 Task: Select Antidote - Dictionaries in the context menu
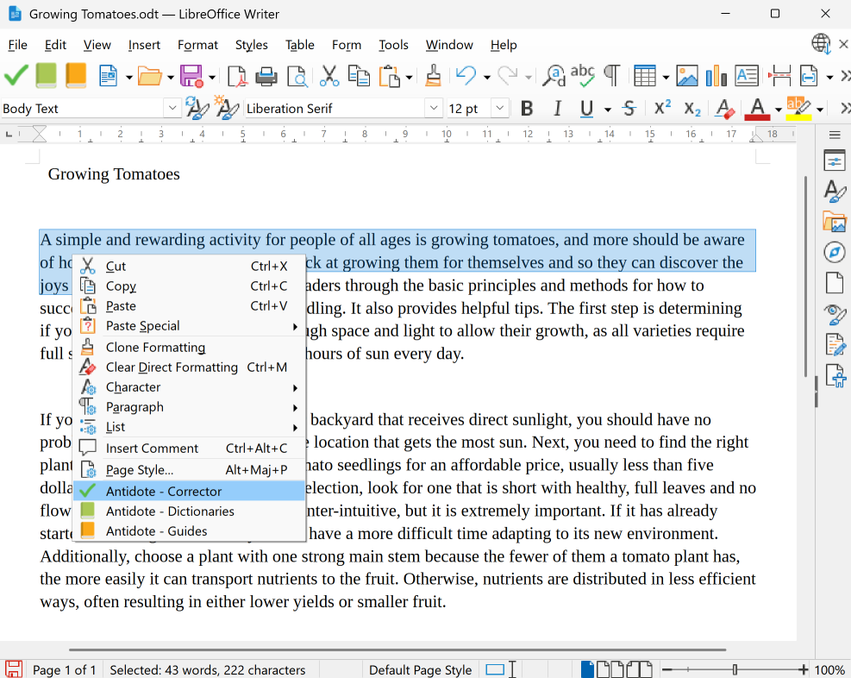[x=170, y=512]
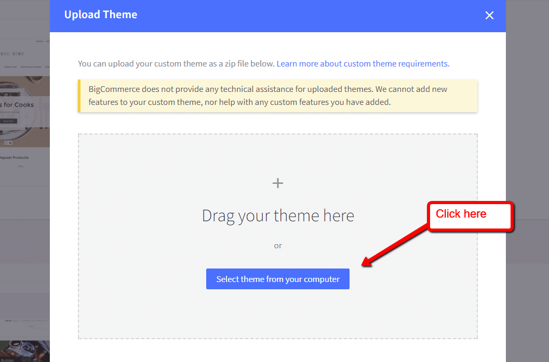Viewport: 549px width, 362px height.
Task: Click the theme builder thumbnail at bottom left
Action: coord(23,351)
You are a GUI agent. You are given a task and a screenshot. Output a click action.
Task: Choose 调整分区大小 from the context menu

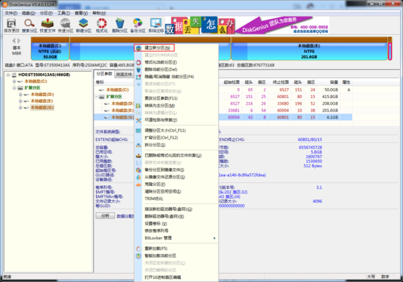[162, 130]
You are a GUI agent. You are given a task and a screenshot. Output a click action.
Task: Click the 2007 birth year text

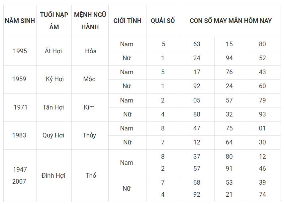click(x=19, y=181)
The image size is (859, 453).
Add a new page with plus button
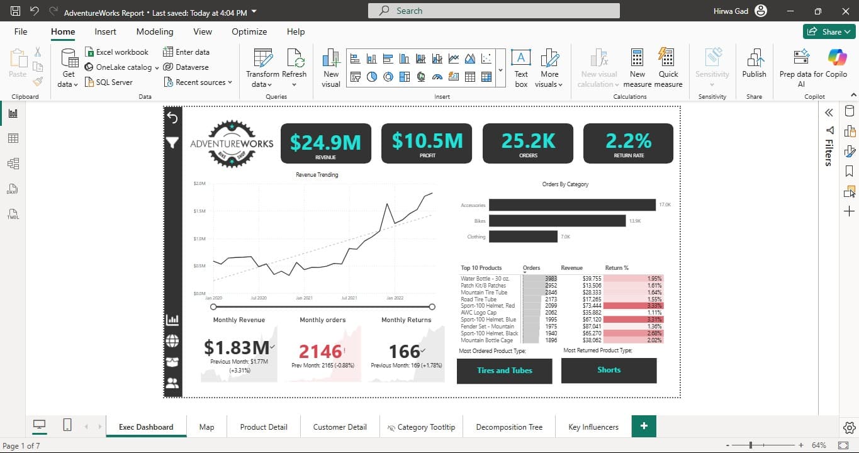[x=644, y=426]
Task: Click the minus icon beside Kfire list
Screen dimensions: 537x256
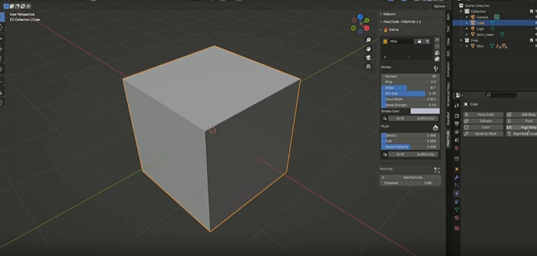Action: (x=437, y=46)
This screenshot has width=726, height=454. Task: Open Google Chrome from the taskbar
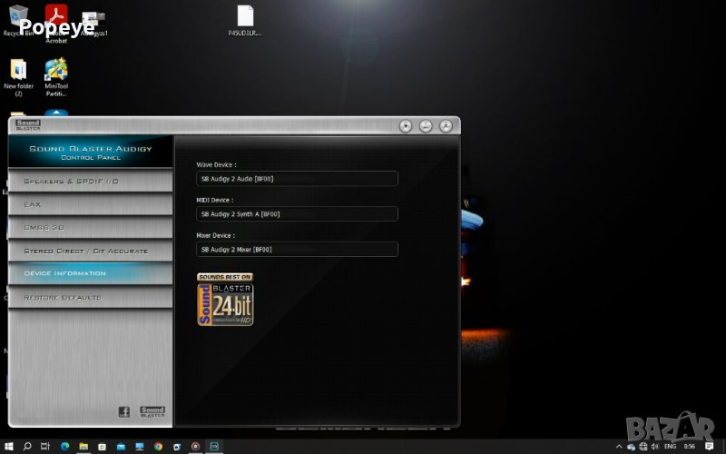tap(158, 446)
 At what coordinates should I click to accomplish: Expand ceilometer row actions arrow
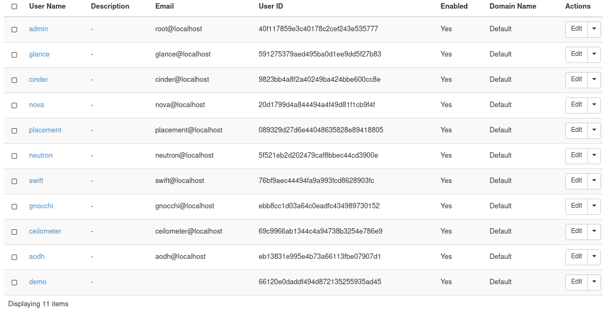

__Work to complete__
With the pictures left out, please output each line from the one containing "The image size is (859, 453)." through the end of the entries, exactly as it is.

__Solution to this problem__
The image size is (859, 453).
Add a new page with plus button
[x=644, y=426]
Task: Click the minus icon beside Kfire list
Screen dimensions: 537x256
Action: (x=437, y=46)
This screenshot has width=726, height=454. Task: Open Google Chrome from the taskbar
tap(158, 446)
 At what coordinates should I click to accomplish: Expand ceilometer row actions arrow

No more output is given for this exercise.